## Task instructions
Pick out every line in the material below that contains the word "Select", and copy each of those lines in full.
☆ ☆ ☆
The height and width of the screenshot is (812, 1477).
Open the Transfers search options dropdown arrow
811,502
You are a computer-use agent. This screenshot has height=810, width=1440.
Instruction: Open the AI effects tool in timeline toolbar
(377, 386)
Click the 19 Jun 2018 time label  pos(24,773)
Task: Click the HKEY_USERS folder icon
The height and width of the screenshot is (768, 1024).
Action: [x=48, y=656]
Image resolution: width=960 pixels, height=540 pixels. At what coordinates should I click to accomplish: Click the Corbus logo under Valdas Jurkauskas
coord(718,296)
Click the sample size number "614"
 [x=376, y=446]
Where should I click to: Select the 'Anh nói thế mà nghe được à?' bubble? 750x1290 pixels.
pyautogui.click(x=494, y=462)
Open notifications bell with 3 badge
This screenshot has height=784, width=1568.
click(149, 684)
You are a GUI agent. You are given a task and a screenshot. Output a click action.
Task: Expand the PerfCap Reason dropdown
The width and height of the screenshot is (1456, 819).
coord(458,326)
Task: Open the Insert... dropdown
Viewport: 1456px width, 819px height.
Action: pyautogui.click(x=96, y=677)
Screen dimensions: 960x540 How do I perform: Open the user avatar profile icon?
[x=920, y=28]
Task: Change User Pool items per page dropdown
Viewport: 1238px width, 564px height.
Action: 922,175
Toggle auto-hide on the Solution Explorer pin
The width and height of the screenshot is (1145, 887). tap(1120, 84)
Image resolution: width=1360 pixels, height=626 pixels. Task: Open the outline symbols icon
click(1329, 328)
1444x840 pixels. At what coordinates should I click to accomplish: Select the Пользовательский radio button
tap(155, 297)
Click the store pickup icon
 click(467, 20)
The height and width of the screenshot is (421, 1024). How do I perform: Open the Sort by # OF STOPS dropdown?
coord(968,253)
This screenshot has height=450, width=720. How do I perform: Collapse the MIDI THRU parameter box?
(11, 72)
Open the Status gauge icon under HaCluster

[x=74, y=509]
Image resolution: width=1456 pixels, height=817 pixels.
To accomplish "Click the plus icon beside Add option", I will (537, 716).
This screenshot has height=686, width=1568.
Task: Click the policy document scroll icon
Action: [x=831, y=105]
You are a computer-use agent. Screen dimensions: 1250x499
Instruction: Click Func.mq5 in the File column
☆ ☆ ☆
## Task output
Where should I click to: Select the 'Anh nói thế mà nghe được à?' bubble? 750x1290 pixels.
1444x840 pixels. At what coordinates should I click to accomplish: Select the Пользовательский radio button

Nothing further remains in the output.